In commodities, Crude futures decline with WTI down 2.4% to trade near $76.60. Qatar Energy set April-loading Al-Shaheen crude term price at a premium of USD 2.58/bbl above Dubai quotes, according to traders cited by Reuters. Russian President Putin says demand for natural gas will increase; half of the demand will come from APAC, mainly China. China’s Dalian Commodity Exchange says price fluctuations of commodities, including iron ore, are relatively huge; alerts investors to participate rationally. Base metals are slumping on the USD’s upside with spot gold down to a sub-1820/oz trough and LME Copper falling further below USD 9k/T..

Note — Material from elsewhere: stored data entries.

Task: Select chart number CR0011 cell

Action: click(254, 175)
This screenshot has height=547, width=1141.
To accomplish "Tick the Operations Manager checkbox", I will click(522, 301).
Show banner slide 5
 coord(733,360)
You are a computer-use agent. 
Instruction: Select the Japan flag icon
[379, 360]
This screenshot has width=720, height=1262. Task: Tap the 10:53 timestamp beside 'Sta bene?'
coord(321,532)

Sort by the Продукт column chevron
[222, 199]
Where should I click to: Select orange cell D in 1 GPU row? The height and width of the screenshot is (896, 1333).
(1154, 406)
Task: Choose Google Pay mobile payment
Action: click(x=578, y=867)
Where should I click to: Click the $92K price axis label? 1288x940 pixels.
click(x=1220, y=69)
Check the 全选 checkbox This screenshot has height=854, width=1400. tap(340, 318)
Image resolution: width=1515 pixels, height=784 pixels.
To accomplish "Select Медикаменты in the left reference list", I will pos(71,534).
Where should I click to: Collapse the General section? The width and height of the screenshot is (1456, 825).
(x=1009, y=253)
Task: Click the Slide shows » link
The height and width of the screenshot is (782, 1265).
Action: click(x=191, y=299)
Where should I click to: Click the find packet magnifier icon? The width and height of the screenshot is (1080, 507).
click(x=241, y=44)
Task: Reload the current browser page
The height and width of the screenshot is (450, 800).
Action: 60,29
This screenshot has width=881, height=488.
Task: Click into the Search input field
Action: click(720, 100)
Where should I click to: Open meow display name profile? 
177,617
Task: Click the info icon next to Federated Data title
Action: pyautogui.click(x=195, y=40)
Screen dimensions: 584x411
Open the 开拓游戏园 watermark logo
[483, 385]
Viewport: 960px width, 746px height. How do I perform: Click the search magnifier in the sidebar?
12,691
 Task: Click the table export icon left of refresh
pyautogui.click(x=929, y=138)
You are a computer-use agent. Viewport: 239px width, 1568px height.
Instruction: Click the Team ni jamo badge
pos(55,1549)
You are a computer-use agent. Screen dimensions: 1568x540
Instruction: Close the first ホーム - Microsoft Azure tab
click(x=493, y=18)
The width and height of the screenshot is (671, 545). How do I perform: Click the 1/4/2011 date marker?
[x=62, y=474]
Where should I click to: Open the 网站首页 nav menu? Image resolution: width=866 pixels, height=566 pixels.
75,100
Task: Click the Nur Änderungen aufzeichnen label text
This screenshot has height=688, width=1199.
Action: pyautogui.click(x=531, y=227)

In crypto, the SEC filed a securities fraud lawsuit against Terraform Labs and founder Do Hyeong Kwon which alleged that the defendants perpetrated a fraudulent scheme that led to at least USD 40bln of losses in market value, according to Reuters. Senior BoJ official Uchida said the BoJ decided to launch a pilot program this April on a CBDC which aims to test technical feasibility, as well as utilise skills and insights of private businesses.
Looking at the day ahead, data releases include Import price index and the Leading Index. Central bank speakers include the ECB’s Villeroy, and the Fed’s Barkin and Bowman.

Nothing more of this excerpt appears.